[start of EXCERPTED DATA]
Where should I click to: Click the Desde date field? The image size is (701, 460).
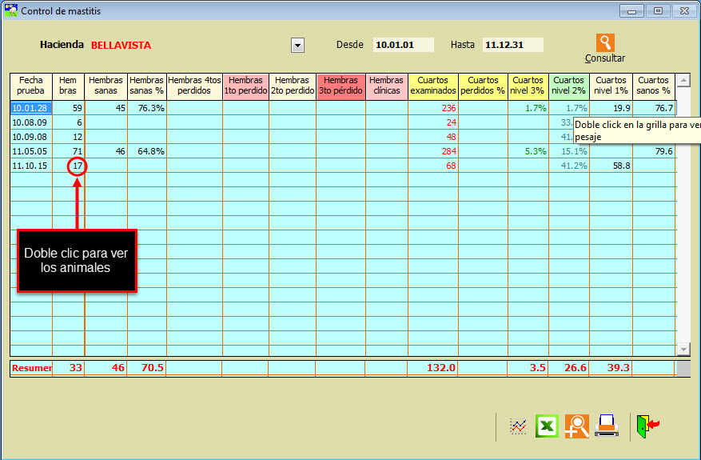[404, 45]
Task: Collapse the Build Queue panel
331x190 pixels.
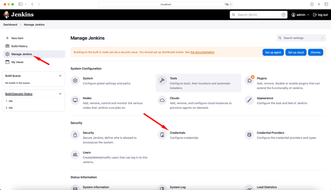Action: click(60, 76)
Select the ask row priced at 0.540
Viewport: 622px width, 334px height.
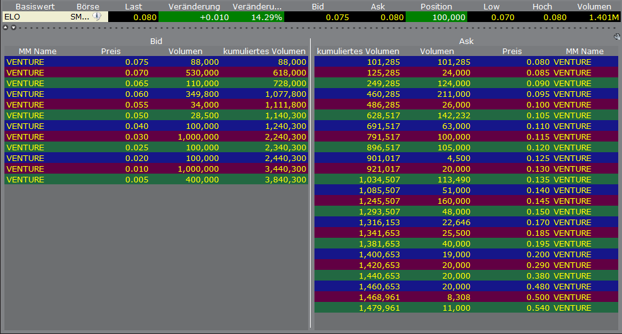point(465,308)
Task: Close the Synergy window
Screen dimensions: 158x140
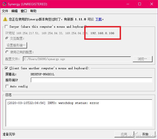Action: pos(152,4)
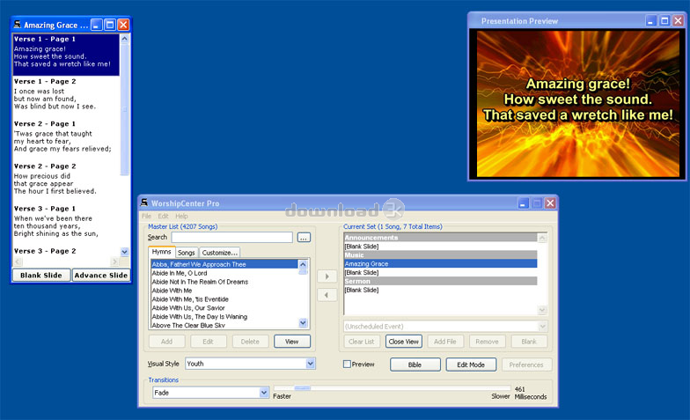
[end of EXCERPTED DATA]
[start of EXCERPTED DATA]
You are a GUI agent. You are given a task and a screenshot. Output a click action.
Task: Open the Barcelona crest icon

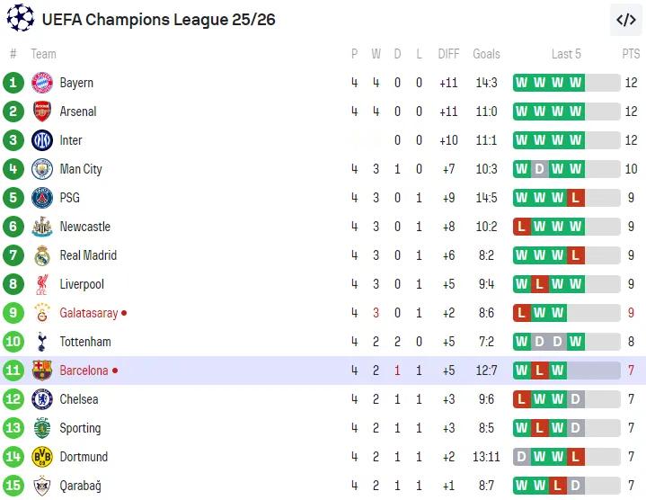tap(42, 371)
[end of EXCERPTED DATA]
▶ [WHAT THE EXERCISE ASKS]: Transcribe the rows exactly, from the line containing "Where should I" down to the line containing "Action: pos(152,4)", including both of those lines. Leave the pictures out of your answer.

▶ [ANSWER FOR THE TASK]:
Where should I click to: Click the Desde date field? The image size is (701, 460).
[404, 45]
Task: Collapse the Build Queue panel
331x190 pixels.
Action: click(60, 76)
Select the ask row priced at 0.540
Viewport: 622px width, 334px height.
point(465,308)
Task: Close the Synergy window
Screen dimensions: 158x140
Action: pos(152,4)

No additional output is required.